● TASK GOAL
From the line with "How do I perform: Choose" through the end of the entries, give only those lines again, requests included, multiplying each coordinate in the answers by 2.35 and rounding to whole numbers with halves rounded up. Leave the pictures out of your answer.

** Begin **

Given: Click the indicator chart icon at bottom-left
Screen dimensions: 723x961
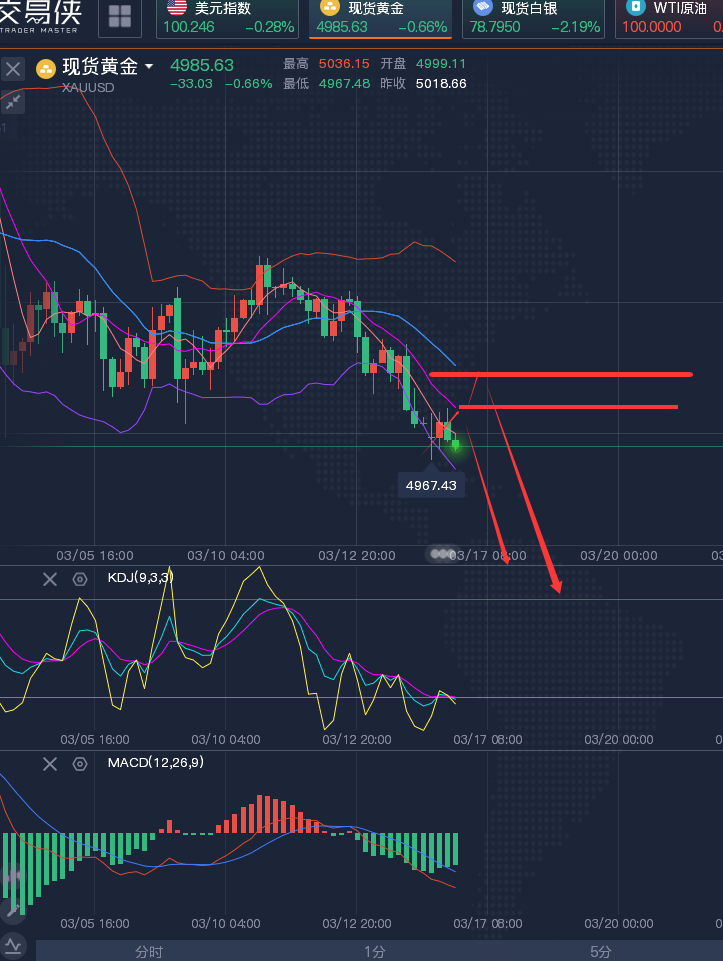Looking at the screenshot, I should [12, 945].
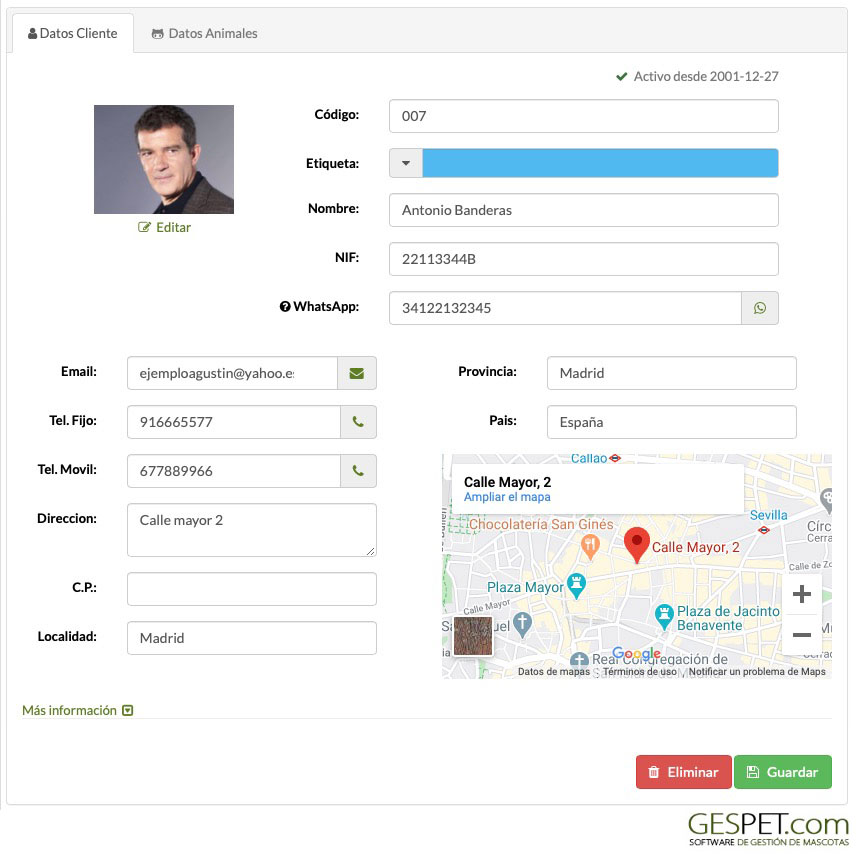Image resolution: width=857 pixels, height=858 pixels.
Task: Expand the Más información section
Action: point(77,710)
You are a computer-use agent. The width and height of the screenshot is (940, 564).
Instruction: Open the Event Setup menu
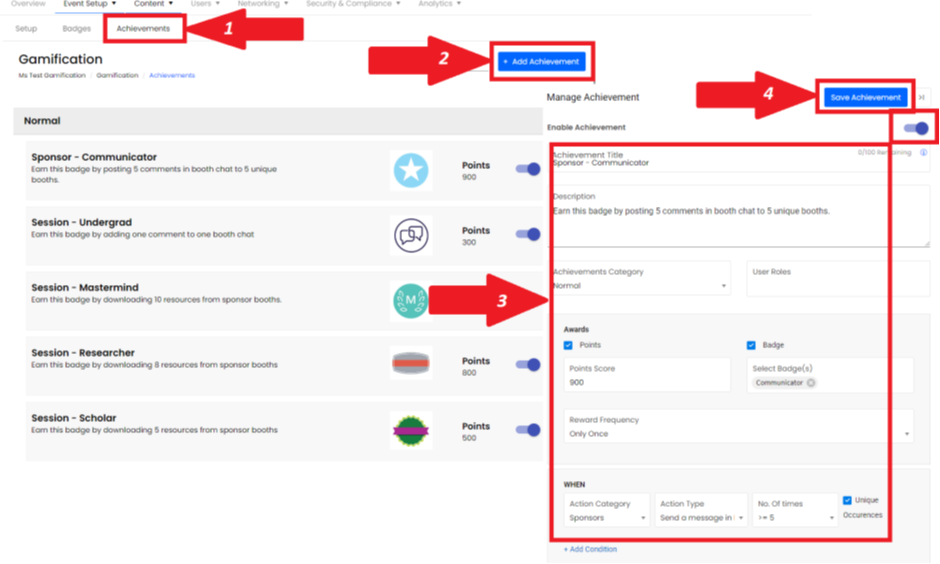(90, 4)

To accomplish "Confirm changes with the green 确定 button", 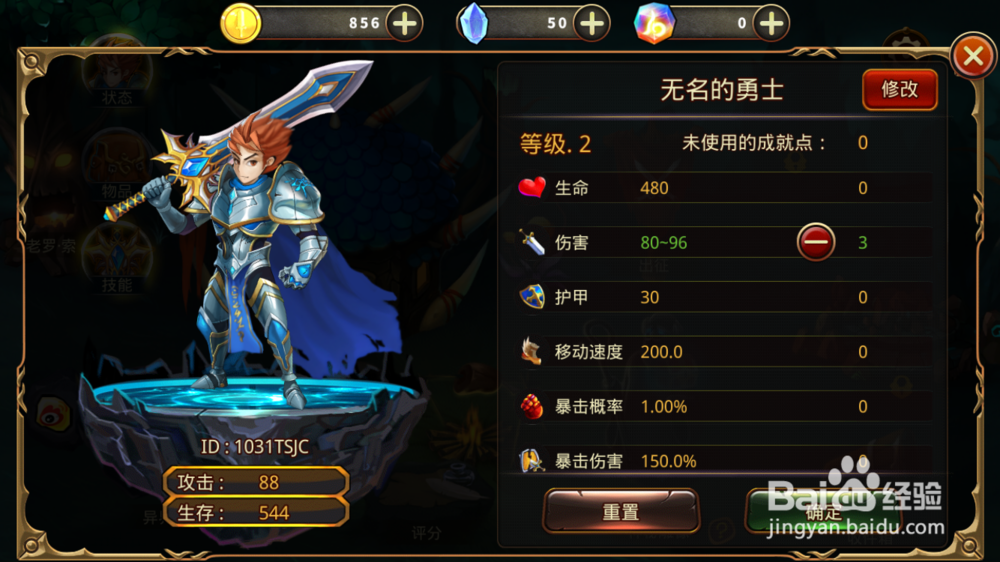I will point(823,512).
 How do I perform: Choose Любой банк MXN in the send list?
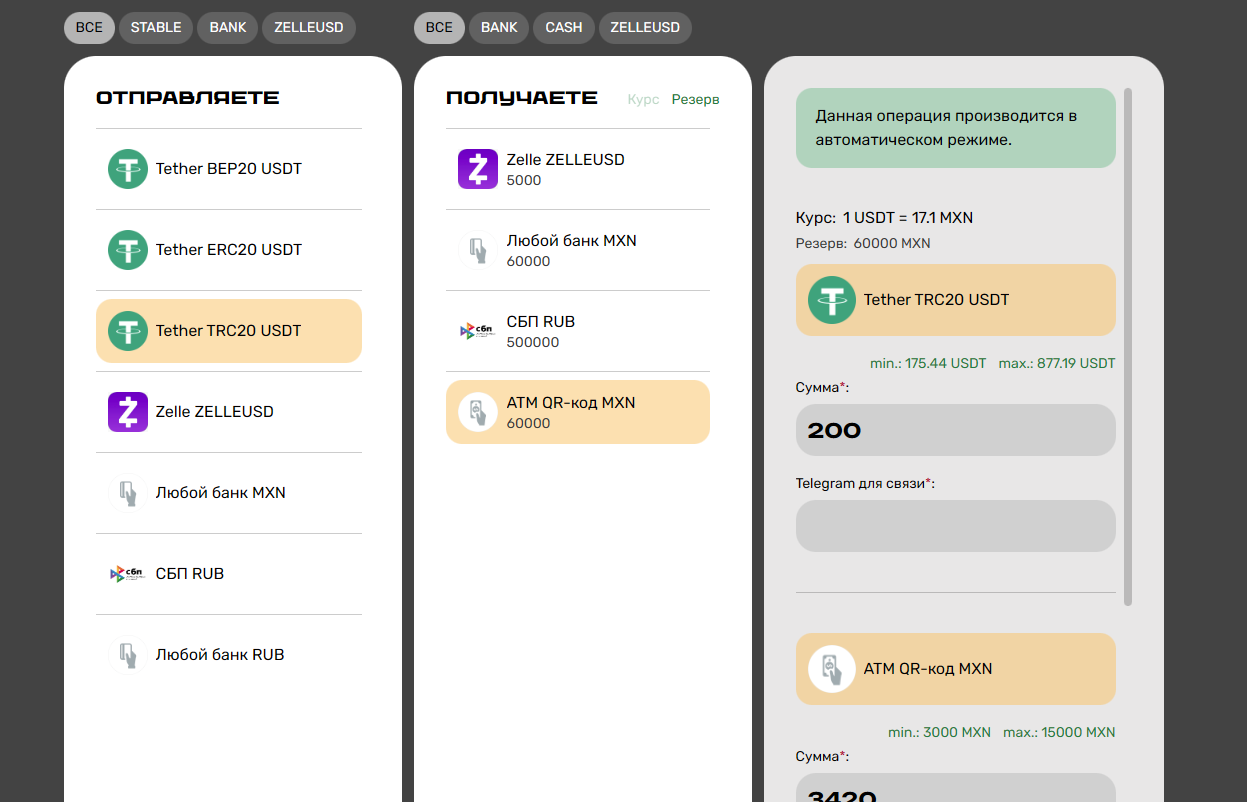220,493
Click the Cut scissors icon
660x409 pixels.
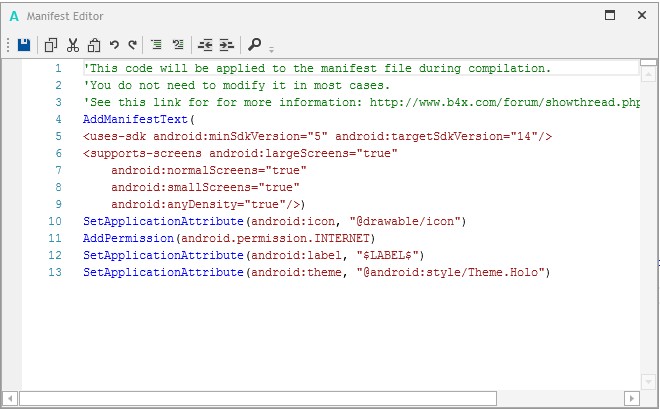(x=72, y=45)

** End **

● SOLUTION BELOW
 How do I perform: Choose Любой банк MXN in the send list?
517,1159
Click the Cut scissors icon
660x409 pixels.
(x=169, y=106)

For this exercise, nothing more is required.